Gender Inequalities in Choosing Engineering as a Major: Experiences from “Honey Bees are Becoming Engineers” Project

Esra Gedik1, Ezgi P. Kadayifci2

1Bozok University, Turkey; 2Middle East Technical University, Turkey

The situation of women in fields related to natural sciences, technology, engineering and mathematics (STEM) is one of the significant research topics of the 2000s. The main argument behind this agenda is that some professions traditionally considered to be suitable for women and some for men, due to gender stereotypes. It is also argued that provided the necessary social and economic conditions, women can accomplish as well as men do in mentioned fields. Engineering is one of these professions which is traditionally attributed to men. On the basis of these, the purpose of this study is to determine the factors that influence the choices of female students in high school as they choose engineering as a profession and how we can overcome gender inequalities in education on the basis of female high school students in Turkey.

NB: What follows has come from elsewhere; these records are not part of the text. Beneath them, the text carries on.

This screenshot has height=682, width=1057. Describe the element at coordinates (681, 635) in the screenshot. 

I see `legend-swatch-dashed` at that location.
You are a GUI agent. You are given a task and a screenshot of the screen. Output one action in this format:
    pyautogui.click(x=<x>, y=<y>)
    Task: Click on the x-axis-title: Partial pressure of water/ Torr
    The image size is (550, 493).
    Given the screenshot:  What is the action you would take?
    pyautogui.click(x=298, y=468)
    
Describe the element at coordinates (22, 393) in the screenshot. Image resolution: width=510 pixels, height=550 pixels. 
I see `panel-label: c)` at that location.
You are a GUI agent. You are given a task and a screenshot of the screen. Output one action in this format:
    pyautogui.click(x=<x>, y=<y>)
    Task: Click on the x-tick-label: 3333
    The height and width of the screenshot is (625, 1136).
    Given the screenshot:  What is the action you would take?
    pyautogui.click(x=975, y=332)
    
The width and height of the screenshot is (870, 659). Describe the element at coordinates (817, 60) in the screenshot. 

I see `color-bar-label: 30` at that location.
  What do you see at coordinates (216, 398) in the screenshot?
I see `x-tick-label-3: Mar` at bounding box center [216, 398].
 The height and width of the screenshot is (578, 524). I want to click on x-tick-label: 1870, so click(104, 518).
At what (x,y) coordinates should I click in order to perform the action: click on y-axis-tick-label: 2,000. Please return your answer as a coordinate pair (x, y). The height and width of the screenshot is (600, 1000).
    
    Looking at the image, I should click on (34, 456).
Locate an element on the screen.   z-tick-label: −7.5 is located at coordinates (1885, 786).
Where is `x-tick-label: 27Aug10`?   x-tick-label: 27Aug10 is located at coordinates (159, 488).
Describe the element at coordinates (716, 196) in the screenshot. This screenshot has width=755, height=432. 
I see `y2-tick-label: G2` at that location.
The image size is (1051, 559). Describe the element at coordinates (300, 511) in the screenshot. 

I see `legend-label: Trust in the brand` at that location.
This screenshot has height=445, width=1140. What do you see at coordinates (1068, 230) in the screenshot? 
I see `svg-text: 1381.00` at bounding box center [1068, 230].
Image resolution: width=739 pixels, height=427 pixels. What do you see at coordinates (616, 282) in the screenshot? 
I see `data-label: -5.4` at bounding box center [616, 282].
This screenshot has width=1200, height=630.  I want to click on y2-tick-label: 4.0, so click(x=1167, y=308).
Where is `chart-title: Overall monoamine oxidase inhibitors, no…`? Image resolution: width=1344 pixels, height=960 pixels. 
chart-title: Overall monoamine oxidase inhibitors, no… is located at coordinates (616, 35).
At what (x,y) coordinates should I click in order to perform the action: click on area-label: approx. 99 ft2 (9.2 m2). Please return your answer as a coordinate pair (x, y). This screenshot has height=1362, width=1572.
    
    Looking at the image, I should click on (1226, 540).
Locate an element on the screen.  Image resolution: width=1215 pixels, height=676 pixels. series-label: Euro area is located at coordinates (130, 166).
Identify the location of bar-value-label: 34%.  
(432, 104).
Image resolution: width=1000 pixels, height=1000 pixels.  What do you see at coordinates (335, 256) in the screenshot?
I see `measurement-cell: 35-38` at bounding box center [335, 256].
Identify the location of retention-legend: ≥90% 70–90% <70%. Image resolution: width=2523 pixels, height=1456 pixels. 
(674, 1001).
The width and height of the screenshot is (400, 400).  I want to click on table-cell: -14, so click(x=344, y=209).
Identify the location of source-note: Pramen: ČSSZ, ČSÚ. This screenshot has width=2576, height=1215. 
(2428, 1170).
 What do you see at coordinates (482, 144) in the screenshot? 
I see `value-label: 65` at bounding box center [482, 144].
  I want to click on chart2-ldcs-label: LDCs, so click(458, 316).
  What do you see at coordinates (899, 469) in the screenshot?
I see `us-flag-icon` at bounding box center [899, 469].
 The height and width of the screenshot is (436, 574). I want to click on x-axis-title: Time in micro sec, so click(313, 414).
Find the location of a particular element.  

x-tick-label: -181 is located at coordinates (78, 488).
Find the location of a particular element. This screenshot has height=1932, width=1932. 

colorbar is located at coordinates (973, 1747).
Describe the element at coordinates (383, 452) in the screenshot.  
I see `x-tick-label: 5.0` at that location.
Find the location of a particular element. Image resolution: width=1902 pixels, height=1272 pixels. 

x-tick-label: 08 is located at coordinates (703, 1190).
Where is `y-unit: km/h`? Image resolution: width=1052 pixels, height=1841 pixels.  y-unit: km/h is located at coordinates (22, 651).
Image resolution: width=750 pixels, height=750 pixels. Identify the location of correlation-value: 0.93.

The data set of this research is collected through a series of high school visits within the course of a project called Honey Bees are Becoming Engineers. We conducted surveys with 420 tenth grade female students in six high schools from selected cities of Turkey. As a result, we argue that female students do not choose to study engineering because of gendered prejudices and gendered stereotypes regarding engineering education and when their perspective change with a positive encouragement, they might consider choosing to engineer as a profession.

Key Words: Engineering, gender stereotypes, female students, high schools, Turkey.